* To-do list *
- a) Please reproduce word for word the part of the snowblower parts thread that opens with the words containing "# Best price" and closes with "Toro ss blowers.".
- b) Translate this sentence from the snowblower parts thread into Spanish: "The after market usually has a good stock of high wear parts like paddles, skids, and scraper blades."

* Passage provided *
Begin

# Best price for Ariens repair parts?



## micah68kj (Oct 8, 2011)

Hello all,
While clearing snow this morning one of my paddles on my 522ss decided it had had enough and decided it would part company with the rest of the machine. Pretty disappointing performance. Never had a problem with my many Toro ss blowers.
All that aside, where is the best place to shop for replacement paddles.?


----------



## HillnGullyRider (Feb 9, 2014)

try amazon


----------



## micah68kj (Oct 8, 2011)

HillnGullyRider said:


> try amazon


Thanks. Never considered them. Will check them out.


----------



## micah68kj (Oct 8, 2011)

Amazon..... No Ariens paddles for 522 ss.


----------



## detdrbuzzard (Jan 20, 2012)

how about ebay, did you look there for paddles


----------



## HillnGullyRider (Feb 9, 2014)

micah68kj said:


> Amazon..... No Ariens paddles for 522 ss.


If you search by part number instead of the model name it may help, also you may want to search an aftermarket catalog like "Rotary" to find cross reference part numbers then re-try amazon or ebay. The after market usually has a good stock of high wear parts like paddles, skids, and scraper blades.


----------



## Grunt (Nov 11, 2013)

Yikes Joe.

$70 with free shipping. I thought my Toro paddles at $30 were high.


----------



## HillnGullyRider (Feb 9, 2014)

Ouch, that's more than half the price of those new single stage electric blowers

http://www.wenproducts.com/store/snow-throwers/WEN-13-A-18-inch-Electric-Snow-Thrower-Item-5662


----------



## micah68kj (Oct 8, 2011)

HillnGullyRider said:


> If you search by part number instead of the model name it may help, also you may want to search an aftermarket catalog like "Rotary" to find cross reference part numbers then re-try amazon or ebay. The after market usually has a good stock of high wear parts like paddles, skids, and scraper blades.


I'll try your idea tomorrow.
Need to go out and get the mdl/ser numbers from blower. $70 is an insane price. Seriously. For two pieces of material. Almost cheaper to buy a new blower, wear the paddles down, sell it and buy a new machine.


----------

End

* Entries shown *

Begin

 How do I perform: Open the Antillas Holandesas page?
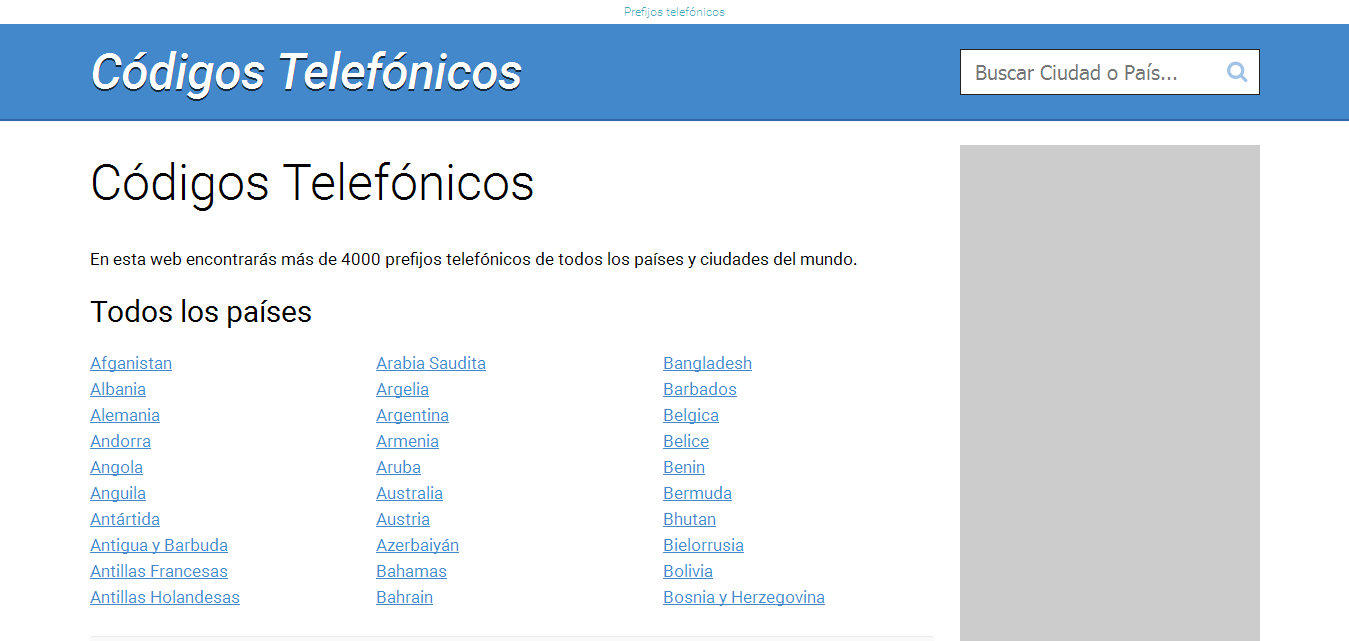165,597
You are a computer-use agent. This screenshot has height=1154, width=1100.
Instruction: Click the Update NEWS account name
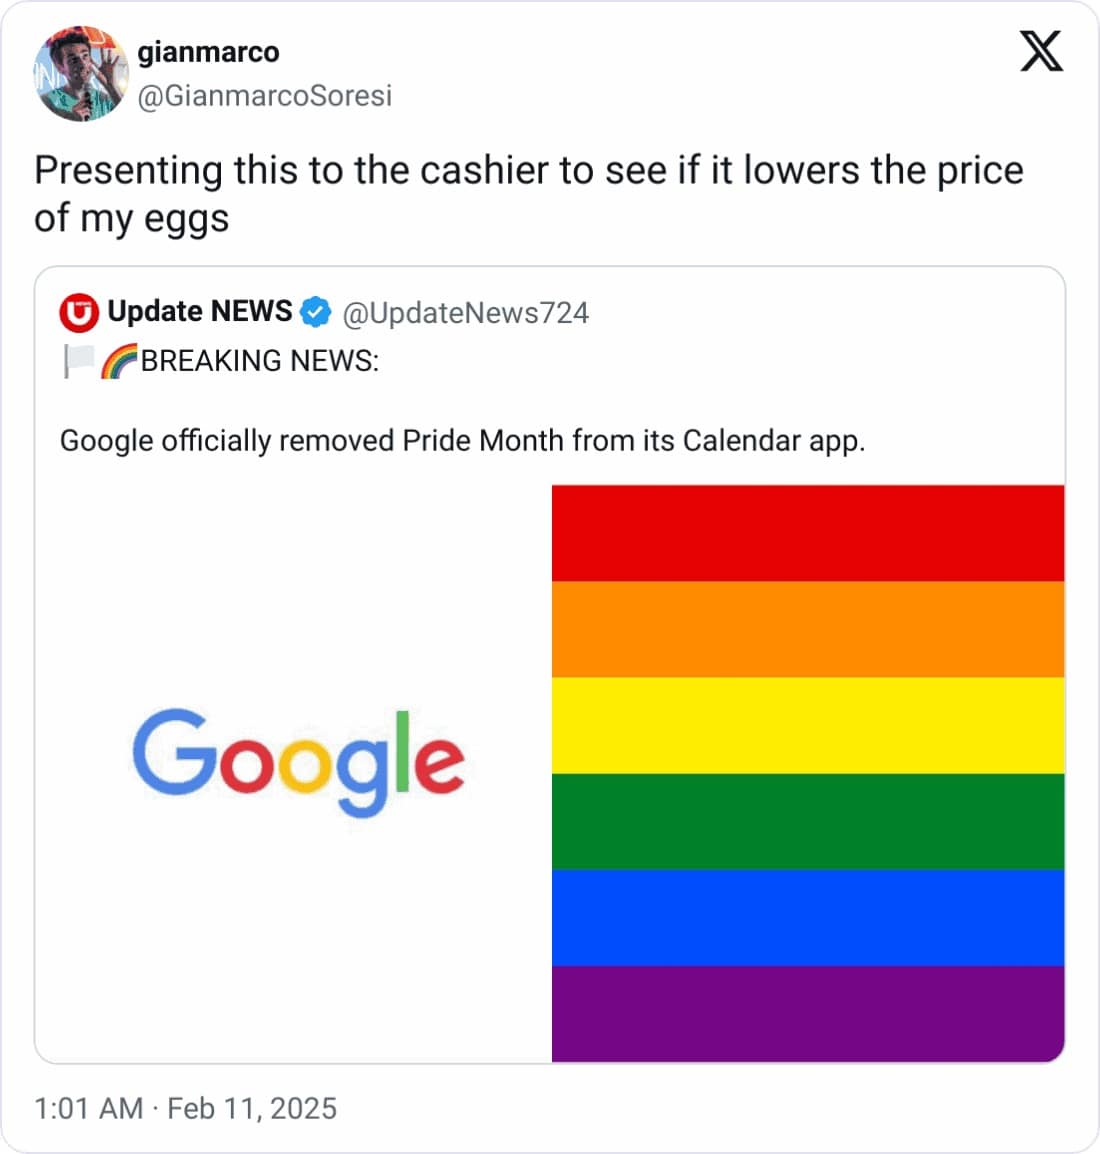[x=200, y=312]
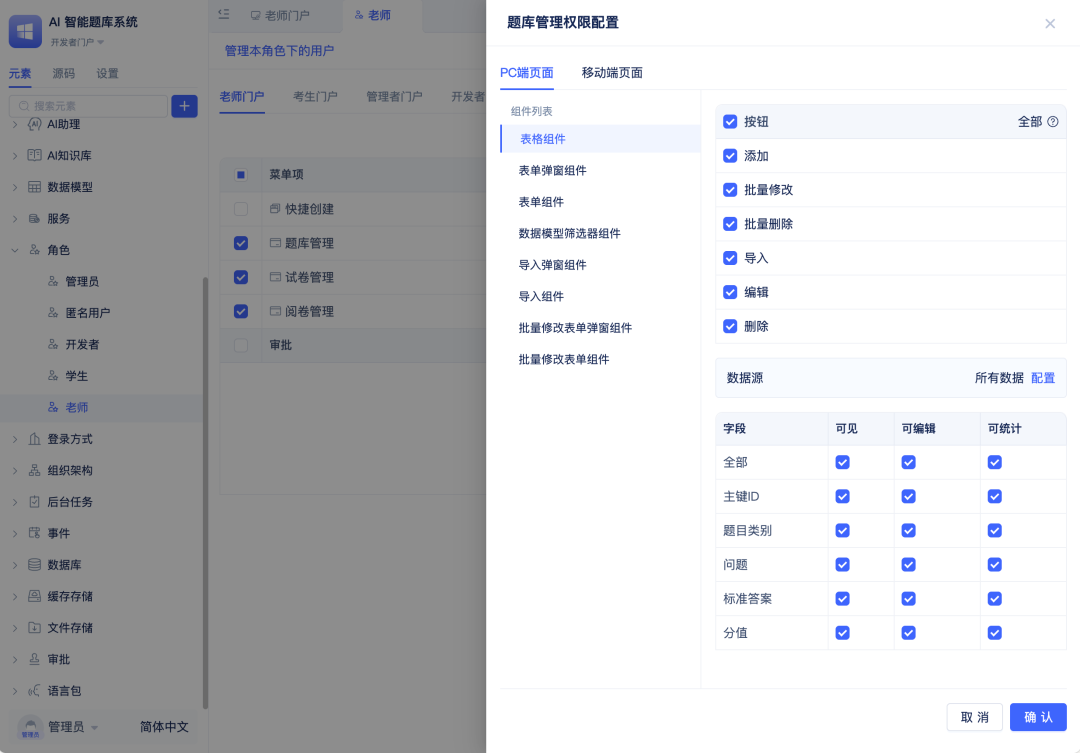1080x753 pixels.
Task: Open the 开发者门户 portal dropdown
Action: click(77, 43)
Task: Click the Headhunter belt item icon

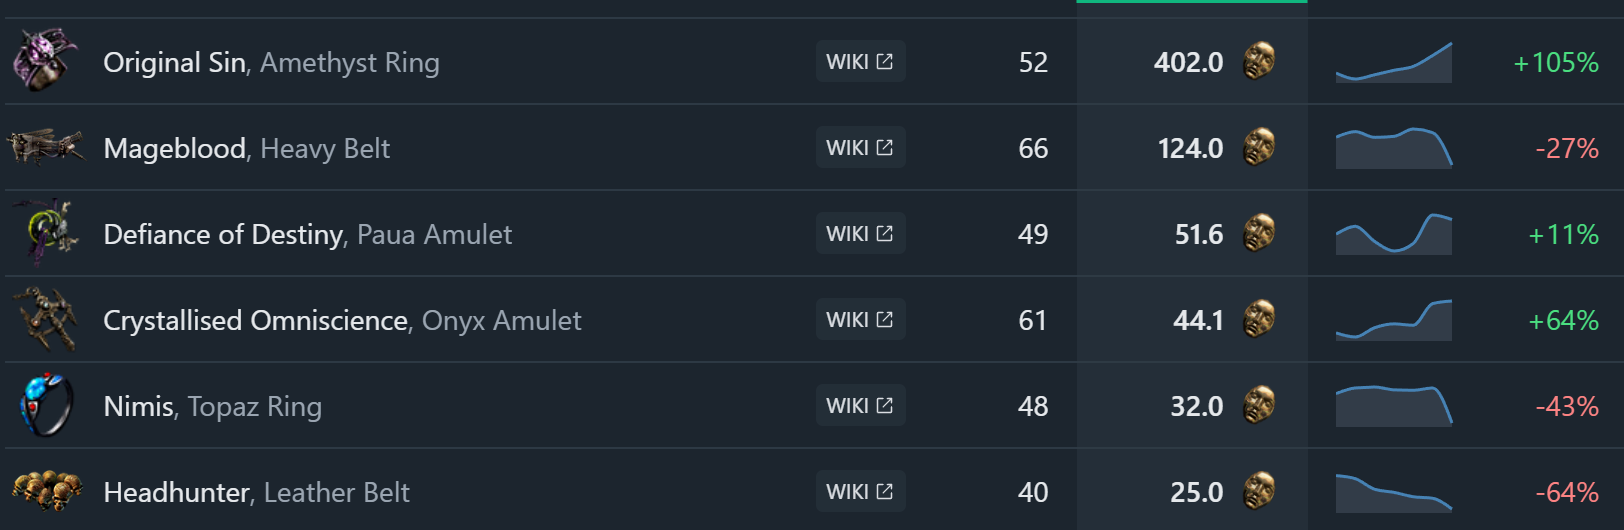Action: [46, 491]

End

* Response list *
- a)
# Best price for Ariens repair parts?



## micah68kj (Oct 8, 2011)

Hello all,
While clearing snow this morning one of my paddles on my 522ss decided it had had enough and decided it would part company with the rest of the machine. Pretty disappointing performance. Never had a problem with my many Toro ss blowers.

- b) El mercado de repuestos no originales suele tener un buen surtido de piezas de alto desgaste, como paletas, patines y cuchillas raspadoras.